On Sun, 23 Jun 2019, Artur Tarassow wrote:
>> Thanks for the fix, Allin. However, why is a numeric vector
(element v4)
>> treated as a string array even though it comprises numeric values only? Is
>> there any way to import it is a matrix datatype or some way to transform
>> it to such a datatype using gretl?
>
> We don't know the type of elements in a JSON array, they could be anything.
> So the safest thing is to store them as strings.

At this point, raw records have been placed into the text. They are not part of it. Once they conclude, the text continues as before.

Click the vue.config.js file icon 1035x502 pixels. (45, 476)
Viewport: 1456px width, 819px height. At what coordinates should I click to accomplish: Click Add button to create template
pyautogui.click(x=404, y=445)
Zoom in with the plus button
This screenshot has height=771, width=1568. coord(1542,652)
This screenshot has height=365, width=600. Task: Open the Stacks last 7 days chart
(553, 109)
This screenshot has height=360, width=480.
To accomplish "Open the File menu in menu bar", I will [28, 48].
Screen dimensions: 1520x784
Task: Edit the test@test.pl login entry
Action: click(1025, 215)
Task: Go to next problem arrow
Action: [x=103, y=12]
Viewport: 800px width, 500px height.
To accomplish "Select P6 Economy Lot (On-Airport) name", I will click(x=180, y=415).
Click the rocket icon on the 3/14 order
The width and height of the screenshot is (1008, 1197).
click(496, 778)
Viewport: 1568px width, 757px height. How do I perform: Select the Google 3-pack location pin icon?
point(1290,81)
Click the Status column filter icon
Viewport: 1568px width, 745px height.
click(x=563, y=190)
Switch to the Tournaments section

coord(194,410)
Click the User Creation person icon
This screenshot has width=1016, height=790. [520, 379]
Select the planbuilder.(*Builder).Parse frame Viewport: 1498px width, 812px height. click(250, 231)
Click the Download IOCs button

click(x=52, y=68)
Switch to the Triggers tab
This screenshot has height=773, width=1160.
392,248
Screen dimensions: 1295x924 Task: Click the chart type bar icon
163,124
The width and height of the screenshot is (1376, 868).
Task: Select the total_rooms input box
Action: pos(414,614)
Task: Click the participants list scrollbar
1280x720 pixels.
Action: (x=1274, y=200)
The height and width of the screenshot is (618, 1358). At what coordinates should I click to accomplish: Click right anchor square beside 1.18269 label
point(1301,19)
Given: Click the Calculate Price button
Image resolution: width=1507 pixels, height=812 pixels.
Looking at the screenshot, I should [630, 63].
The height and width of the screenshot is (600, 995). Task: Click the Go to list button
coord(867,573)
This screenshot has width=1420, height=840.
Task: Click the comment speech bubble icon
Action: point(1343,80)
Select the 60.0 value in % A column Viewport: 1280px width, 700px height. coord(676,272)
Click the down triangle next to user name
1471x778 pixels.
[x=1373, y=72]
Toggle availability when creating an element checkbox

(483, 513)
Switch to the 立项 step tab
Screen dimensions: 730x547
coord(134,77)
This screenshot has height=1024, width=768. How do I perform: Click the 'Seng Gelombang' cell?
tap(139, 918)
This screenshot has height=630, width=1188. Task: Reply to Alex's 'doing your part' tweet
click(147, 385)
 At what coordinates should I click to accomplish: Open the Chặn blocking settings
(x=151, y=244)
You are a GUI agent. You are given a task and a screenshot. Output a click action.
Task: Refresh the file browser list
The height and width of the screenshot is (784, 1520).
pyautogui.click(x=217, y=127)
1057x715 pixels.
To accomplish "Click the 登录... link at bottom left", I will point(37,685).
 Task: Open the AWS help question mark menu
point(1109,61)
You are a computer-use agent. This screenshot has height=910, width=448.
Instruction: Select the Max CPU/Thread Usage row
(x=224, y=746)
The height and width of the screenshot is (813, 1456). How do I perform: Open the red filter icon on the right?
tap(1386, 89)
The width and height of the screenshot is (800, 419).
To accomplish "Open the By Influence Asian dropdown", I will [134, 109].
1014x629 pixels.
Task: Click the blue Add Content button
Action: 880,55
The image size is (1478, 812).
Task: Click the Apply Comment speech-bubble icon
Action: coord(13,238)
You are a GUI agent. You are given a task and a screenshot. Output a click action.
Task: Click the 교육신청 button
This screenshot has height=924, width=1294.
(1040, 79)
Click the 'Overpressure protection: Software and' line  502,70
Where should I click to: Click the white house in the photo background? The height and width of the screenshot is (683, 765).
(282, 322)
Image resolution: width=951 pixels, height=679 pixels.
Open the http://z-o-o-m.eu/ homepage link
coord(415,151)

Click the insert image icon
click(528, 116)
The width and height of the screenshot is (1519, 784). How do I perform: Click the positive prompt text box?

I thought the distinction between numeric and string values depends on the
"-symbol:
Numeric: "A": [1,2,3]
String: "A": ["1","2","3"]
Fair point. But we're not parsing the JSON by hand, we're relying on
the json-glib library, and when we get a JSON node from that library
we don't know if its content was originally wrapped in quotes or
not. (But it's possible I'm missing something in the json-glib API;
I'll take another look.)
> But of course there's a way to convert from strings to
numerical values
> (assuming that makes sense) in gretl. Suppose that bundle b holds an
> element v4 which is a suitable array:
>
> <hansl>
> n = nelem(b.v4)
> matrix m = zeros(1, n)
> loop i=1..n -q
> m[i] = atof(b.v4[i])
> endloop
> m
> </hansl>
Ah, thanks for this example. I've never used the atof() function before.
sscanf() could also do the job (element by element). But it might be
nice to enable something like
matrix m
sscanf(S, "%m", m)
to scan an array of numeric strings (S) into a matrix in one go.